## What is required:
In the records, from the line that contains "The width and height of the screenshot is (1120, 728)." through the end of the records, change "radio option" to "radio button" and give those lines again with nothing else altered.

## Dataset records:
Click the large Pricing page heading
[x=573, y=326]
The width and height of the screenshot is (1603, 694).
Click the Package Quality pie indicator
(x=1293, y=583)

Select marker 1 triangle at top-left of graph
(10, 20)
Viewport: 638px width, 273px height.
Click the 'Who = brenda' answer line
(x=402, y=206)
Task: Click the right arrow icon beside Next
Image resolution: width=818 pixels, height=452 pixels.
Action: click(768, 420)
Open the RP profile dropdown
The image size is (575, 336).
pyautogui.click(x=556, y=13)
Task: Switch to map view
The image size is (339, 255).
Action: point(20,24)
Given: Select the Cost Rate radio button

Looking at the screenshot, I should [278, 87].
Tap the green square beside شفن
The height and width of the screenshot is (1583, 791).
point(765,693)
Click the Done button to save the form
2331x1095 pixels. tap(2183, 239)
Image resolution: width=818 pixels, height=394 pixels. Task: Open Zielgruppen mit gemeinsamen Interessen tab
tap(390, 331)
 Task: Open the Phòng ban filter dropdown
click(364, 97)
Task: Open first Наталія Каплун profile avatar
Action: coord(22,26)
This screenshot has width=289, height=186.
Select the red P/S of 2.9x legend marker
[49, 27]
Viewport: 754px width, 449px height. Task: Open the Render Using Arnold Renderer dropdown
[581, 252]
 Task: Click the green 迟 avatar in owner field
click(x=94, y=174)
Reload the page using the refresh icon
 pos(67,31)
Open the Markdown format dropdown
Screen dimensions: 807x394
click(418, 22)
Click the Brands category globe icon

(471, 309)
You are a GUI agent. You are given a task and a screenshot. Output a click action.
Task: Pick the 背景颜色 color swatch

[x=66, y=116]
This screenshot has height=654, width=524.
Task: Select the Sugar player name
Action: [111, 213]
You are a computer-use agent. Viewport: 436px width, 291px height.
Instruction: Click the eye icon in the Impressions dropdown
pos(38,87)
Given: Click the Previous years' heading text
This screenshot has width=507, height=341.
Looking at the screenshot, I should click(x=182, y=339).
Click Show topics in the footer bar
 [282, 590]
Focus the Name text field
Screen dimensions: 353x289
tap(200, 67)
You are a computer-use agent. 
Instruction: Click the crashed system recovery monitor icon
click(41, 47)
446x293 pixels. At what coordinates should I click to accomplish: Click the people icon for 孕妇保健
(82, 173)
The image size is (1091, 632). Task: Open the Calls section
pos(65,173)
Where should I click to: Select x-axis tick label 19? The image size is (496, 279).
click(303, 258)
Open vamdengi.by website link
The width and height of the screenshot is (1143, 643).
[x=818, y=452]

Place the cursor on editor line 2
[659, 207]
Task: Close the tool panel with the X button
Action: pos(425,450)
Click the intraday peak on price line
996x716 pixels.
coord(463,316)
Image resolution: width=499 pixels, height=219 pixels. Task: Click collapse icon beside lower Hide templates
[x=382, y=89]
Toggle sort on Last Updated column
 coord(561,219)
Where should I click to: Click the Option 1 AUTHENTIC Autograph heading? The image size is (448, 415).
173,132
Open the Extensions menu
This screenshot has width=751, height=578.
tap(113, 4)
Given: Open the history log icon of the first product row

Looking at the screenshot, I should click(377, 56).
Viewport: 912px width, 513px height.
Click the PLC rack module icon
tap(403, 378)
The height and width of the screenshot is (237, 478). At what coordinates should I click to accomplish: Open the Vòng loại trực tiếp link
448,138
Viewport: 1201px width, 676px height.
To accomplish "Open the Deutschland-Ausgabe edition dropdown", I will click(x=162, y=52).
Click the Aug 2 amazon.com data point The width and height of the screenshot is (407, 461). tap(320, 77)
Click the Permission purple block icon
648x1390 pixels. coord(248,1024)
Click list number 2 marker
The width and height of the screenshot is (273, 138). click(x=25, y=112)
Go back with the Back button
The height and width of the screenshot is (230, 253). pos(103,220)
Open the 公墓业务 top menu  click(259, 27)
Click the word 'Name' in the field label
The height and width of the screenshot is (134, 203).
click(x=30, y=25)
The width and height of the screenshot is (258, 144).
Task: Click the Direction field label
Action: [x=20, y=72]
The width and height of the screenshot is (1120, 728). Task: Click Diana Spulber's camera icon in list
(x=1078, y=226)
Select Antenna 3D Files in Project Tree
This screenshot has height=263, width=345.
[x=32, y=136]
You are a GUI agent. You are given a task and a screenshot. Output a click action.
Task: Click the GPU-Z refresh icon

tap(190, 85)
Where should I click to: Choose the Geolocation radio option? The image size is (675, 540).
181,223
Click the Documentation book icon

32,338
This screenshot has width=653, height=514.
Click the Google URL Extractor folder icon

## Expected answer:
The width and height of the screenshot is (1120, 728). Task: Click Diana Spulber's camera icon in list
(x=1078, y=226)
Select Antenna 3D Files in Project Tree
This screenshot has height=263, width=345.
[x=32, y=136]
You are a GUI agent. You are given a task and a screenshot. Output a click action.
Task: Click the GPU-Z refresh icon

tap(190, 85)
Where should I click to: Choose the Geolocation radio button? The image size is (675, 540).
181,223
Click the Documentation book icon

32,338
This screenshot has width=653, height=514.
Click the Google URL Extractor folder icon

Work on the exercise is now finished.